In last night’s installment of the “Disambiguating Faith” series, I talked about the difference between, on the one hand, volitionally choosing to believe something that is either not rationally warranted or which is positively refuted by the available evidence, and, on the other hand, simply thinking one has rational warrant for one’s belief and yet nonetheless being wrong about the adequacy of one’s actual justification.
I made the distinction that often religious believers, for example, may simply believe things which are wrong, but which they think they have sufficient reasons for accepting. In these cases, being wrong about criteria for justification is not sufficient to make the belief a “faith belief”.
I argued that a volitional component that willfully refuses to let go of, or even genuinely suspend, a belief that is under supported or undermined is necessary for the belief to be a faith belief. Or there must be a volitional commitment to believe and commit one’s life more strongly than one’s evidence warrants.
Nonetheless, there are circumstances in which I do think we should say that even without an explicit, admitted will that openly embraces belief that goes either beyond or against rational warrant, some people still manifest a faith-based attitude nonetheless.
People do not need an explicit theory of epistemology that belief without sufficient warrant is good in order implicitly to operate according to such a principle.
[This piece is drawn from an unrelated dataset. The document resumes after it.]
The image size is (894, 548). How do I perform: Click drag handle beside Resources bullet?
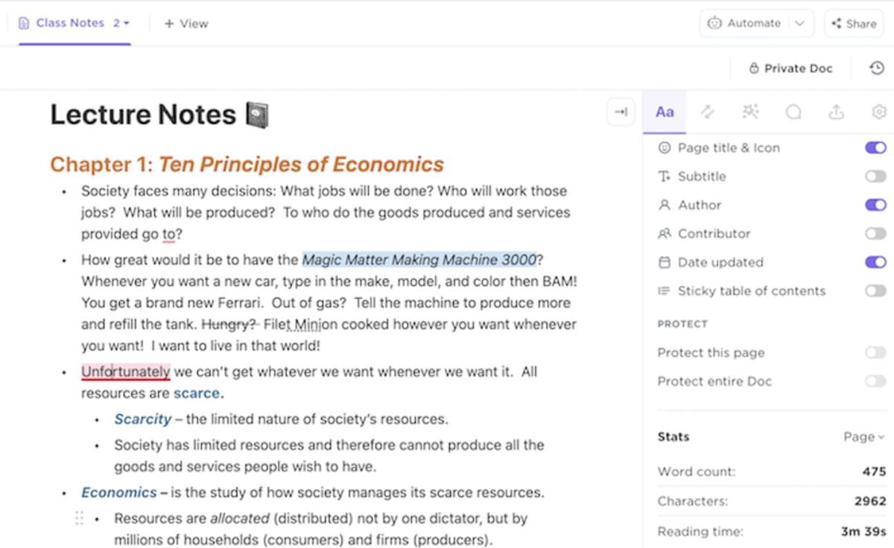tap(79, 518)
People do not need to explicitly admit that they put loyalty or group conformity and group acceptance over truth in deciding what to believe. They do not need to admit that they choose beliefs in a given matter based on what strikes them as comforting more than based on what is true.
If functionally, their behavior reveals these attitudes then we can ascribe to them an implicit vice of faith by which their will automatically and with no conscious deliberation necessary defers to considerations of tradition, loyalty, conformity, insufficiently questioning trust, and/or pursuit of comfort and hope when coming to beliefs. This kind of habitual form of volitional faith is not deliberate, explicit, or maybe in some cases even at all conscious or even something that the person who has it would confess to if accused of it.
Nonetheless, it is functionally as much a form of faith as any other. Sometimes it may be the real motivation of an apparent rationalist religious person who is outwardly offering reasons for her belief, but for whom, ultimately, there is no real, honest debate happening because of implicit allegiances which have thoroughly prejudiced her.
And even in the cases of many relatively rationalist religious people who are persuaded of their arguments, there may be either an explicit or merely implicit willingness within to maintain those beliefs even if they become dissuaded in the future. In other words, there might be people who are implicitly faithful and who just happen to be convinced of evidence that makes them think faith is not entirely necessary.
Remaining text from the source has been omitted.